It took a long time for him to speak, and now he’s quite verbal but not really conversational. Language is hard for him, so he uses a lot of scripts and mimicry right now. I’ll take it, we generally manage to communicate pretty well even if no one else would understand it.

YouTube is high on the list of Crow’s favorite things, and if you’ve ever wondered who is watching all those videos of people showing off their entire Thomas or Cars collection – that’s my kid. He loves toy collection videos, and I’m pretty sure that’s why he frequently adds, “Thanks for watching!” when he says goodbye. He also watches videos of kids playing with toys he owns, and I see him mimicking them later with his own toys. It’s like his own little lab where he can access test subjects at will. Crow also loves watching counting/countdown videos, and he recently veered into the thrilling category of Geriatric Exercise Videos – think ‘woman in a cat sweatshirt lifting her arms over her head 100 times and counting aloud.’ Thanks, Internet!*

Numbers are a big part of his brain-schema – I believe he sees numbers before anything else, and so rather than seeing a whole thing or experience, he remembers the numbers. When he was younger and had very little language, we once spent a frustrating couple of days of him pointing at the stack of DVDs and demanding “25! 25! 25!” I felt so helpless because I could not figure out what 25 was, and clearly it was entirely obvious to him. When I finally gave him all the DVDs to sort through, he handed me a Sesame Street video with a tiny 25th anniversary logo on the cover. Duh. 25. The real breakthrough for me was when he summed up an exciting day as, “20, 11:35, 8, 156” and repeated the numbers several times. We had gone to the Mercado 20 theaters at 11:35 to see a movie in theater #8, and then we’d gone to In-n-Out where our order number was 156. Once I saw that, I knew to start noticing important numbers so I could respond when he brought them up later, and his joy at being understood was amazing. He doesn’t do this much now that he can communicate more easily, but we still point out our order numbers and room numbers and addresses, and I know he’s filing them away. If you ask him what his current high score is in Fruit Ninja on a given device, he will tell you immediately, and be delighted that you asked. His score is higher than yours. He mostly learned from watching high-scoring YouTube videos – he’d trace their moves on his iPad and then try them out in the game. I love watching him figure out the world.

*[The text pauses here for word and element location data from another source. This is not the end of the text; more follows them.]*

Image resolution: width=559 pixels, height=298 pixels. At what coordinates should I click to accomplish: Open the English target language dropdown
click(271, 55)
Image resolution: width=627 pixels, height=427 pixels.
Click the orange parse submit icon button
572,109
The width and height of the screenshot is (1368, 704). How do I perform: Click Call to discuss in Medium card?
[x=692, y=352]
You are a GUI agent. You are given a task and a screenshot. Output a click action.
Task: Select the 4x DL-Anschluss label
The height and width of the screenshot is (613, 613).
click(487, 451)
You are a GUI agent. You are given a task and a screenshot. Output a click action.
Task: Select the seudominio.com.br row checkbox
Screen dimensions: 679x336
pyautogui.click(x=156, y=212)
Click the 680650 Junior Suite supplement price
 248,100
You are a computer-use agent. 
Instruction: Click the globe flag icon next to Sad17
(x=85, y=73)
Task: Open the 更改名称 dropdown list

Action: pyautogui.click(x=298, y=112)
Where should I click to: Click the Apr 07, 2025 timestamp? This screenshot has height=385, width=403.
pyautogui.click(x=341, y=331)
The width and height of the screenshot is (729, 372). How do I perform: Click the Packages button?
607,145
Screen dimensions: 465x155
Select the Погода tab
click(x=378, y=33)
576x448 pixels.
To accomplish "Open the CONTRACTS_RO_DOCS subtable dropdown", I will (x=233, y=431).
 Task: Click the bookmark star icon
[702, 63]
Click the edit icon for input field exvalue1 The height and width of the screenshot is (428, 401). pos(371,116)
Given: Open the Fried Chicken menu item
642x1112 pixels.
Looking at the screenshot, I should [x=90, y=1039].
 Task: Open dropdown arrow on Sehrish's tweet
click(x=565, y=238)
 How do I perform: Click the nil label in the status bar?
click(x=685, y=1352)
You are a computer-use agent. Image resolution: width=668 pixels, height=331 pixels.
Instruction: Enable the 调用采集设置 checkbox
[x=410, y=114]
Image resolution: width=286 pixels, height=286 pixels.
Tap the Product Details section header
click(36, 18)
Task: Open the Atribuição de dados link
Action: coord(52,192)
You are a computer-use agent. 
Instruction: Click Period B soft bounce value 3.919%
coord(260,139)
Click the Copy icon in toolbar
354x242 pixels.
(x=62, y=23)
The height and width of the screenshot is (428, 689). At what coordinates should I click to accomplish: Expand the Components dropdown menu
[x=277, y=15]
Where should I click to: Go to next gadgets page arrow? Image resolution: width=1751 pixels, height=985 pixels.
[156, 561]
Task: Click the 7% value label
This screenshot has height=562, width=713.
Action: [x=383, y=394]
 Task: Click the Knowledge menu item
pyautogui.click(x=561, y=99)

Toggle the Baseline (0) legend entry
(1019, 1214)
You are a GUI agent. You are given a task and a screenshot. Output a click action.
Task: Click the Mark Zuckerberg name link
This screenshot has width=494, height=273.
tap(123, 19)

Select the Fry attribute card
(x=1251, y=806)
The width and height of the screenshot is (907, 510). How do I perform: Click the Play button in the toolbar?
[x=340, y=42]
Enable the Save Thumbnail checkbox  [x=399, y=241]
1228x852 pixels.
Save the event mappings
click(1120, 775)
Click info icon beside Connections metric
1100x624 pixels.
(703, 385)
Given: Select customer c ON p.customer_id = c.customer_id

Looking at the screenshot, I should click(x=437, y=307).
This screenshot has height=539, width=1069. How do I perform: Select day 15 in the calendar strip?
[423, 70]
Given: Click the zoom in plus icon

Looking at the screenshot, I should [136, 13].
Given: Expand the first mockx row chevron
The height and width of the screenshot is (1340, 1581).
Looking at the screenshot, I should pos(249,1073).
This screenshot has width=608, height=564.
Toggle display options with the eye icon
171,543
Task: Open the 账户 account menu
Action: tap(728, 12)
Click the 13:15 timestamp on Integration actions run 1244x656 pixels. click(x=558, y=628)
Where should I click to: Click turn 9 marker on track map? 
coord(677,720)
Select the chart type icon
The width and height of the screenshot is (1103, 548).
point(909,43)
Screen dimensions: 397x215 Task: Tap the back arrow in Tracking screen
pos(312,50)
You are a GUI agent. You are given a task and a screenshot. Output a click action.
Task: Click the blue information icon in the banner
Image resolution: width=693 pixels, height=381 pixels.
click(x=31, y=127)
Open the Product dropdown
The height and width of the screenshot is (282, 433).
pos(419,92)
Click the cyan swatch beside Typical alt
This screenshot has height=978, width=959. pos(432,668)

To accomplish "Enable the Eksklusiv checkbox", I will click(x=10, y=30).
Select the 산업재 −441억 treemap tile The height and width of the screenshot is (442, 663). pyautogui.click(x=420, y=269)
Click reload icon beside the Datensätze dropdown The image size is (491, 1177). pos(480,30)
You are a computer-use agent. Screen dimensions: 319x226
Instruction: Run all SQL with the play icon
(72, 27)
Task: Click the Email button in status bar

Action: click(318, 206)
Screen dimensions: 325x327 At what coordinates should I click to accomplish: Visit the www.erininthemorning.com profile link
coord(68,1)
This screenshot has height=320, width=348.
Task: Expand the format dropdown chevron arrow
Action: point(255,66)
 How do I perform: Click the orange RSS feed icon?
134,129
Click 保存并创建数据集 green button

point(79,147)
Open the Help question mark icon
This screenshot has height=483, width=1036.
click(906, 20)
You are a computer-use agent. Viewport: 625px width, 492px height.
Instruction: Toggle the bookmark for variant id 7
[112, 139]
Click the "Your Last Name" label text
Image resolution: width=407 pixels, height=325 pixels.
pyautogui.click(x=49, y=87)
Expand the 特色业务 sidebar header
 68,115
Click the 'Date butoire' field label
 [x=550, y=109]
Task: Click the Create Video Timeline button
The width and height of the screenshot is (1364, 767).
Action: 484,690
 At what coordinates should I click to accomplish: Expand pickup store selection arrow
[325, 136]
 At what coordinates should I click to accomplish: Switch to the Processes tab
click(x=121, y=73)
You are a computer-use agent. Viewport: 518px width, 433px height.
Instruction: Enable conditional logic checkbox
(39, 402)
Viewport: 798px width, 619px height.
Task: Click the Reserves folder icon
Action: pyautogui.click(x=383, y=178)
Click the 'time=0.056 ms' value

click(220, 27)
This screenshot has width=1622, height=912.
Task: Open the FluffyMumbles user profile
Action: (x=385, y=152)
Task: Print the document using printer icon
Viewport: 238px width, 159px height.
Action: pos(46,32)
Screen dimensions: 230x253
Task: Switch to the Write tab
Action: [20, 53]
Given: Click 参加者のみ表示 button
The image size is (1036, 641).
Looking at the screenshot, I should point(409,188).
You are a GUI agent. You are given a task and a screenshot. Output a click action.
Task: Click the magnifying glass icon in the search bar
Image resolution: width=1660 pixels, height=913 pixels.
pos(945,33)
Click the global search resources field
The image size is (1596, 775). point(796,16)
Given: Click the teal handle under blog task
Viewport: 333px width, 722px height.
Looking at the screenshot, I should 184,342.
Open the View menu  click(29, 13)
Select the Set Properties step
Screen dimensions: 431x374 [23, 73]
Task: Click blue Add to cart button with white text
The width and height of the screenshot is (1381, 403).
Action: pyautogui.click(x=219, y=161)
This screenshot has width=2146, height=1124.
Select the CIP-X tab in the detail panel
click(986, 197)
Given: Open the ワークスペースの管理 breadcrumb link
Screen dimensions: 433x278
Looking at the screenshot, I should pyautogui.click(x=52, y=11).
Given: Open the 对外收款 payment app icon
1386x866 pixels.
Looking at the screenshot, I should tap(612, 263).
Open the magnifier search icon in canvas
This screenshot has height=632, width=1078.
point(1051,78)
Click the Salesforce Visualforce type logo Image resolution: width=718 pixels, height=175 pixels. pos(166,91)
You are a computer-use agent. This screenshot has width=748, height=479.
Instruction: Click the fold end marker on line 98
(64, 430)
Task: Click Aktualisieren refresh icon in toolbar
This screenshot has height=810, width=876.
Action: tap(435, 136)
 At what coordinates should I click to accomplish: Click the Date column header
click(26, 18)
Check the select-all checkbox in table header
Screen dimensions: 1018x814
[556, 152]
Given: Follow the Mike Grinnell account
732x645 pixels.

Crow in the shower display

Going to Lowe’s with Crow takes longer than going on my own, but it’s much more fun. He had to try out all the shower displays, including this one which looks like a Star Trek transporter.

*YouTube Pro Tip: if you think you’re being clever by using The Final Countdown to score your countdown video, you’re not. It’s been done. And done. And done. Also, Crow singing The Final Countdown is kind of adorable.